UNITED STATES DISTRICT COURT CENTRAL DISTRICT OF CALIFORNIA
January 15, 2009
ERIKA GALVAN O/B/O E.T.G., PLAINTIFF,
MICHAEL J. ASTRUE, COMMISSIONER OF SOCIAL SECURITY, DEFENDANT.
The opinion of the court was delivered by: Ralph Zarefsky United States Magistrate Judge
MEMORANDUM OPINION AND ORDER
On behalf of her minor son, Plaintiff Erika Galvan seeks review of the Social Security Commissioner's decision denying his claim for childhood disability benefits. Plaintiff's son, who claimed entitlement as of the time he was five, and who was eight at the time of the administrative hearing, has a diagnosis of attention deficit hyperactivity disorder ("ADHD"). The Administrative Law Judge found that Plaintiff's son did not meet or medically equal a listing, and Plaintiff does not challenge this finding. The Administrative Law Judge also found that Plaintiff's son did not functionally equal a listing; this is the finding Plaintiff challenges.
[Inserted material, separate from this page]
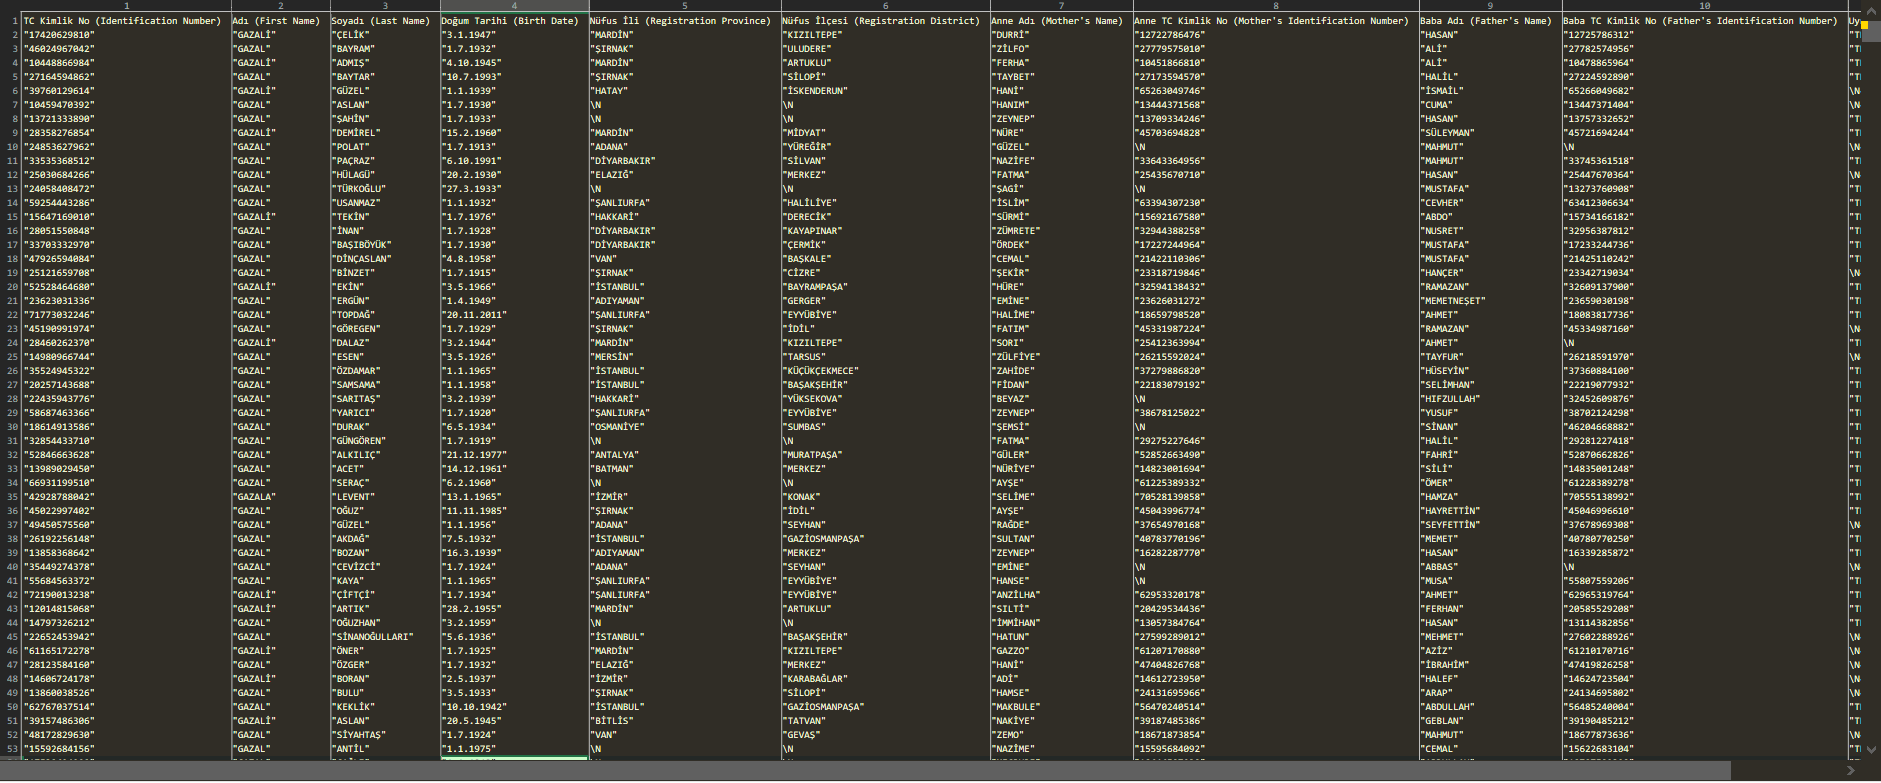Select column 3 number header
This screenshot has height=783, width=1881.
pyautogui.click(x=385, y=6)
In order to equal a listing functionally, a child must have marked limitations in two of six identified domains of functioning, or extreme limitations in one of the six.
20 C.F.R. § 416.926a(d). Plaintiff asserts that the Administrative Law Judge failed to consider properly the treating psychiatrist's opinion as to one of these domains, that of attending and completing tasks, and to develop the record by seeking further information from the psychiatrist.
The Court does not agree that the Administrative Law Judge did not give proper attention to the comments of the treating psychiatrist. The comment Plaintiff refers to comes from a form, where the psychiatrist circled the "No" column with reference to the statement "Ability to [-] maintain a sustained level of concentration." [AR 131] (The form simply offered a "yes" or "no" option.) But this is an isolated statement descriptive of the diagnosis. Just three weeks earlier, the psychiatrist had started Plaintiff's son on Adderall XR, to target the ADHD diagnosis. [AR 133] After this initial trial on Adderall, the psychiatrist felt that he needed to adjust the medication ("Titrating meds to therapeutic dosage." [AR 131]). Thereafter, over a period of two years, the psychiatrist moved Plaintiff's son off Adderall and onto Concerta, and, subsequently, off Concerta and on to Metadate [AR 159]. During the course of this medication management, the psychiatrist expected Plaintiff's son to improve [AR 131, 125], and his ability to cope did show improvement. The records documented this improvement [AR 157, 158, 111], and supported the Administrative Law Judge's finding that Plaintiff's son's ability to function in the domain of attending and completing tasks, as well as the other domains, was at least less than marked.
Nor was the Administrative Law Judge required to re-contact the doctor to ascertain what the doctor meant by circling the box on the form. "An ALJ's duty to develop the record further is triggered only when there is ambiguous evidence or when the record is inadequate to allow for proper evaluation of the evidence." Mayes v. Massanari, 276 F.3d 453,459-60 (9th Cir. 2001) (citing Tonapetyan v. Halter, 242 F.3d 1144, 1150 (9th Cir. 2001)). In context, there was nothing ambiguous about the comment; it was part of an assessment at a moment in time, which helped determine the course of treatment.
Plaintiff also contends that the Administrative Law Judge erred because he did not consider the fact that the son's Global Assessment of Functioning score had stayed constant at 43 for a period of one year, from early 2004 to early 2005. As the Commissioner notes in his memorandum to this Court, however, Plaintiff's son's onset date for disability purposes was January 1, 2005 [AR 78],thereby making it of no moment that, prior to the alleged onset of disability, Plaintiff's GAF was equally low. Beyond that, however, Plaintiff does not explain how this fact of the unchanged GAF meant that the Administrative Law Judge's analysis went awry, or which, if any domains would have been affected.
Finally, Plaintiff argues that the Administrative Law Judge failed to consider properly the lay witness testimony she gave as the claimant's mother. As Plaintiff herself notes, the Commissioner did in fact note her testimony. [AR 23] Plaintiff is simply wrong that the Administrative Law Judge did not consider her testimony, however. He in fact considered it when assessing the domain of functioning titled "interacting and relating with others," and gave it less importance in reaching his conclusion because there was nothing to corroborate the testimony, and the testimony was inconsistent with the medical records and Plaintiff's statements to a social worker in July 2007. [AR 27-28] The impact of this assessment was that, in terms of interacting and relating with others, Plaintiff's son was able to act with less than marked limitations. That was an appropriate conclusion.
In accordance with the foregoing, the decision of the Commissioner is affirmed.